#### EXTRACT TO READ:

In Reverence

i began this post on Tuesday, June 9, in our hotel in Edinburgh, Scotland. It was going to be a short one about Dr. Bill Holland. But i got started and the tale expanded itself. We are now some ridiculous 40,000 feet up in the air, headed west south west, Chicago, San Diego, a twenty-one plus day of travel. i have other posts in my head about this trip, but it will have to wait a day or two. After all, i need to get my time bearings right and of course, i’m playing golf tomorrow. But i wanted to finish this post now.

While up in the air, i had planned on cutting it severely. Then, i wanted my grandson Sam to have it as part of my story of me for him. i will fill in the blanks and correct a number of errors i know are in there after i get home.

It is now Saturday. We have returned from our trip, a 23-hour travel day. So i played my usual FMG round this morning with a tee time of 7:03. At 12:45, after the round, a beer or two, a great lunch from Sarah and Maureen, i turned into a zombie. But i’m breathing. i think zombies breath. Anyway, i will finish this post momentarily and return to real life shortly. i’m guessing tomorrow.

This post is without photos. We walked back from supper tonight on our usual route when i felt him. Perhaps it was only me and my memories calling up the vision.

Our hotel borders the University of Edinburgh campus. We have walked through the campus almost every time we leave our hotel, a modern Marriott Residence Inn in the middle of buildings erected hundreds and hundreds of years ago.

Last night, we walked back from The Devil’s Advocate restaurant in Old Town, dining on a loft in the cavernous setting up and down stone steps in a close (alley) near the city’s castle. On the way back, we crossed Lauriston Place from Forrest Road and were amidst the university and its students on a walking path to our hotel and on the way to the student’s fix at Starbucks (yep, right here in the middle of antiquity).

i don’t believe a lot of things. i’ve recognized believing can turn into imbalance and cloud reason. And i sure as hell don’t know anywhere near as much as most people i know claim they know. It seems like knowing can put on blinders on us just like believing…or perhaps they are the same.

But last night, even though i may have just conjured it up in my mind, i felt Bill Holland.

#### COLLECTED DATA:
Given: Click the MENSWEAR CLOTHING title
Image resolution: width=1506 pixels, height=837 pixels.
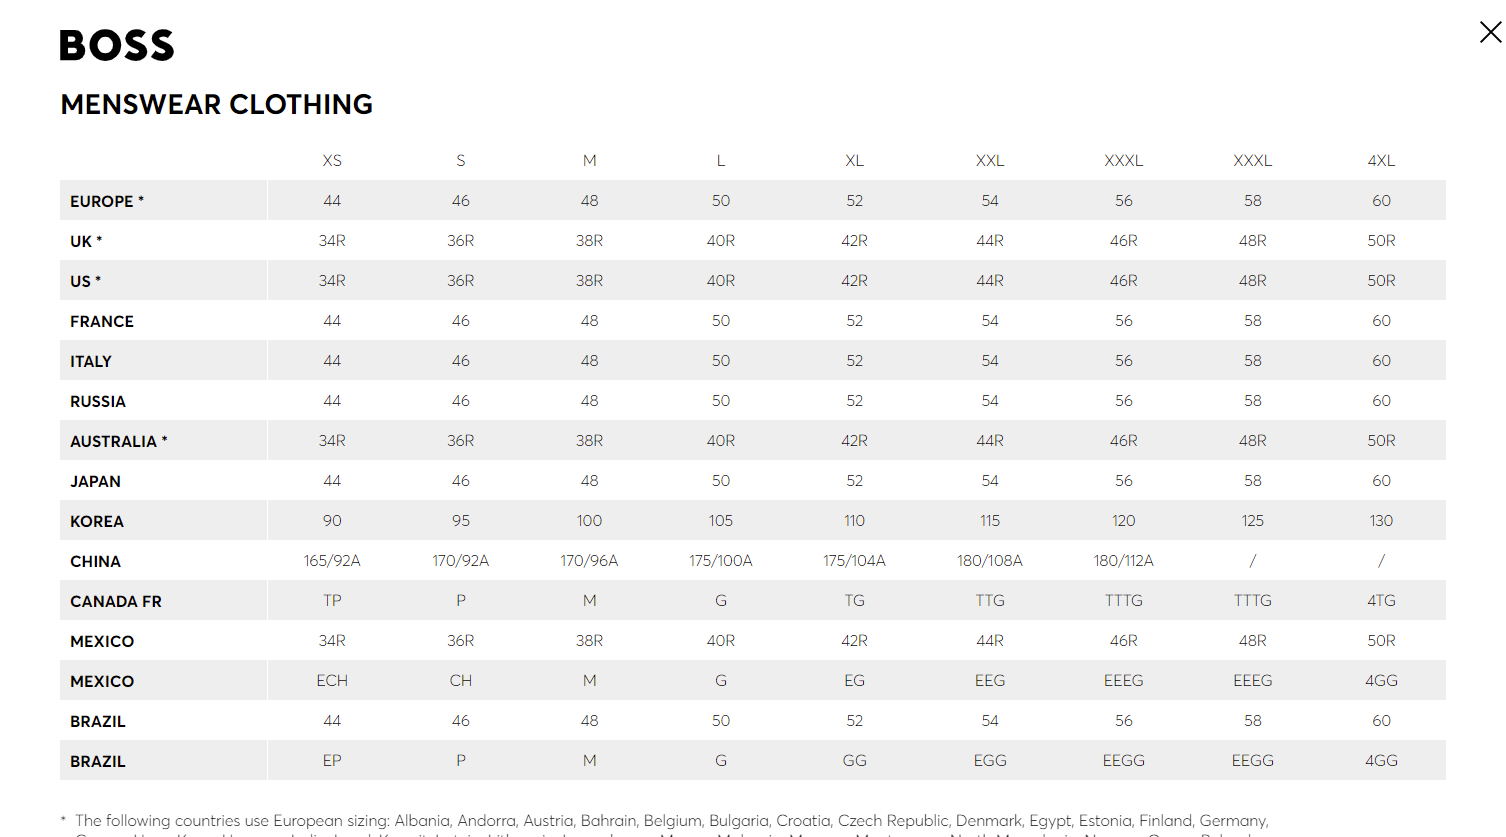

#### SHORT EXERCISE A:
In the Edinburgh travel post about Bill Holland, what restaurant were they walking back from the night the writer felt Bill Holland?
#### SHORT EXERCISE B:
Pick up the Edinburgh travel post about Bill Holland after its final sentence and keep writing it.

#### OUTPUT A:
The Devil's Advocate restaurant in Old Town.

#### OUTPUT B:
In June 1965, i reluctantly left my cub sports reporter job under Fred Russell at the Nashville Banner. i wished to stay there but the kid whose place i took through two school semesters was out for the summer and reclaimed his job. There were no other openings. i was not excited about what was happening next.

Navy and draft obligations were not a concern. The Nashville reserve center had put me in the “active status” pool, which supposedly would discharge me from my military requirement after a year — that is another story of how my crazy life took unexpected turns.

There was regret. Because of perceived pressure from NROTC and my mother and my rather misplaced idea of how smart i was, i was granted a late change in my major from a BA in English to a BS in Civil Engineering. It did not work out for many reasons. In the summer of  ’64, i took philosophy, drama, modern British and American fiction also known as “Novels,” and engineering statics. This was to get my grade point up to a “C” so i could immediately transfer to MTSU, but the statics wiped me out again, and i missed by a hair. So hence, i was at the Banner. But in “novels,” i was blown away. Dr. Sullivan was incredible and in six weeks, we read Robert Penn Warren’s The Cave, F. Scott Fitzgerald’s The Great Gatsby, William Faulkner’s The Hamlet, James Joyce’s Portrait of an Artist as a Young Man, Harper Lee’s To Kill a Mockingbird, and several more i cannot recall sitting in our hotel in Edinburgh.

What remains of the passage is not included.